Kevin Anderson of South Africa returns to John Isner of the US in their semi final match during the Wimbledon Championships at the All England Lawn Tennis Club, in London, Britain, 13 July 2018. EPA-EFE/NIC BOTHMA

 

 

Editors note: Ed Billet wrote this a few months ago. We knew it was a great piece on the first read. Eddie hit the nail on the head. Tennis must limit the play. You have to have a deep love to sit and watch a match that lasted over 6 hours. Yes, John Marathon Man Isner lost to Kevin Anderson!!! 6-7, 7-6, 7-6, 4-6, 24-26.

 

 

By Edward Billett For 10sBalls

 

“What time is the match going to finish?”, my friend asks me as we settle down to watch the Wimbledon Men’s championship match. “As long as it takes”, I reply, amused, and slightly taken aback. “That’s one of the things that makes tennis unique. The match doesn’t end until the final point is over.”

 

My friend looks back at me with a mixture of exasperation and alarm, an expression akin to that of a man who has just found out that his relaxed Sunday afternoon has transformed into a one-way ticket to eternal suffering.

 

He doesn’t get it, I tell myself. The fact that tennis is relatively free from time constraints is surely one of its endearing qualities – a sport that was conceived without thought for the needs of broadcasters or sponsors. This wonderfully uncompromising format makes the sport charming and unique for fans like me: the match is simply over when it’s over.

 

Yet, it’s not just my friend who seems to have a problem with this issue of time, but also the governing body for the men’s side of the game, the ATP.

 

The ATP, along with the WTA and ITF, recognise the need for evolution in an increasingly competitive global sports market. Tennis’s track record in recent years has shown it to be relatively progressive, with the introduction of equal prize money for male and female athletes, line-calling technology (Hawkeye), as well as trialling on court coaching for the first time on the WTA tour.

 

It has been evident over the last few years, however, that the ATP believes the future of the sport lies in that age-old adage, less is more. Shorter matches, less time between points, and a truncated scoring system are all ideas which are being implemented in an effort to make tennis more digestible to your average sports viewer.

 

Nowhere was this more evident than during last year’s inaugural ATP #NextGen Finals, in which the ATP introduced a slew of new rules designed to speed up on-court proceedings, alongside other changes such as coaching via headset and a crowd which is free to move during play.

 

But let’s focus on the changes designed to shorten the matches: no service lets, no ads, first to four games per set and shot clocks timing players between points.

 

Firstly, we have no more service lets, which, while it has its uses in US collegiate tennis, is a bizarre and pointless rule change for the pro circuit. In keeping clipped-net serves in play, the idea is to save time by removing the need for the player to serve again. In practice, the time saved is negligible – as little as 99 to 128 seconds per match for the WTA and ATP tours respectively.

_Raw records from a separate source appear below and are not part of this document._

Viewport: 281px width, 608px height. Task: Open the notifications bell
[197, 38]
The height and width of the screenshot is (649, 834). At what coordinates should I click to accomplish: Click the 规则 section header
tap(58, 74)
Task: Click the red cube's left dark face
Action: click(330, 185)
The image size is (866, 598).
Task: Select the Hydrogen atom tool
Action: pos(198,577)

In Roger Federer and Juan Martin Del Potro’s 4 hour and 26 minute match at the 2012 Olympic Games, it’s estimated that, were service lets eliminated, it would have shaved a mere seven minutes off the match’s total running time. (Source: the excellent Tennis Abstract blog’s match charting project statistics)

 

Aside from this, I can’t help but feel that it allows luck to play a much bigger role deciding the outcome of a match. Now a serve that dribbles over the net on match point would win the match, which, in the case of a championship point would be an extremely anticlimactic way to conclude a tournament.

 

There’s also a subtle difference between losing a point from a standard rallying net cord than a service let. In the latter case, the receiving player has had no opportunities to influence the course of the point before the let occurs. Should the receiving player lose a point on a rallying net cord, they have at least had a chance to dictate the course of the point earlier in the rally. In this sense, legitimising service let winners would feel far more unjust than your standard net tape ball.

 

The other major alterations were scoring changes – namely no ads and first to four games per set. These changes were engineered to create a greater sense of urgency, and the feeling that ‘every point matters’ but unfortunately this is exactly how it came across in Milan – engineered.

 

Tennis is a sport about momentum changes, intangible oscillations in momentum as players wrestle for control over each and every point, game and set. It has a very particular rhythm that tennis fans are familiar with as each set gradually builds to a climax and resets at the start of the following set. The truncated scoring system as trialled in Milan and other ‘fast 4 events’ limits the opportunities for these crescendos to build and produces matches that feel interrupted, jarring, even. You can see the ATP’s logic here – quicker scoring will result in more frequent ‘important moments’, ‘big points’, and therefore more exciting matches. Putting this theory into practice, however, showed that you cannot engineer these moments, and that importance, tension and drama has to build organically.

 

The shot clocks I will concede are a good idea and a necessary innovation. Technically this is not even a rule change, just an enforcement. The fact that the Australian Open will implement shot clocks for its 2018 edition will surely lead more tournaments to adopting the same system as a time-saving initiative.

 

Of course, the ATP and tennis’s other governing bodies aren’t solely catering for tennis fans like me. Executive chairman and president of the ATP, Chris Kermode, has a delicate balancing act on his hands. In evolving the sport, the ATP will have to bow to the pressures not only of the fans, but its other key stakeholders: the players, tournaments, sponsors, and its broadcast and media partners.

 

It’s important to trial innovations in actual tournament play, and I applaud the ATP for doing so, but one can’t help but feel that many of these proposed changes have been geared to principally benefit broadcasters and media partners at the expense of the fans and players.

 

I understand that pleasing these stakeholders is critical to the survival of the sport, but time-saving initiatives which make matches more predictable for broadcast windows, and shorter for ease of consumption are at risk of altering what fundamentally makes tennis, tennis.

 

 

Editors Note: Ed or Eddie has been contributing to 10sBalls since he was a student in Nottingham. We were thrilled to hear from him. But even more excited by the piece he contributed here.

 

Editors Note:

I laughed at the opening comment. Why. We’ve heard it every time we’ve brought guests to tennis. You have to love tennis to want to spend the day. Or a match. Or almost any 3/5 setter. Or as Lloyd From New Rochelle might say. You need to be a “lifer”… Most games. Football, baseball, soccer, hockey, pick any. They have a time limit. Usually 2/3 hours tops. Nope not tennis. The game is hard to understand ~ the scoring. The concept of the game is easy enough. Get the ball inside the lines, over the net… Etc.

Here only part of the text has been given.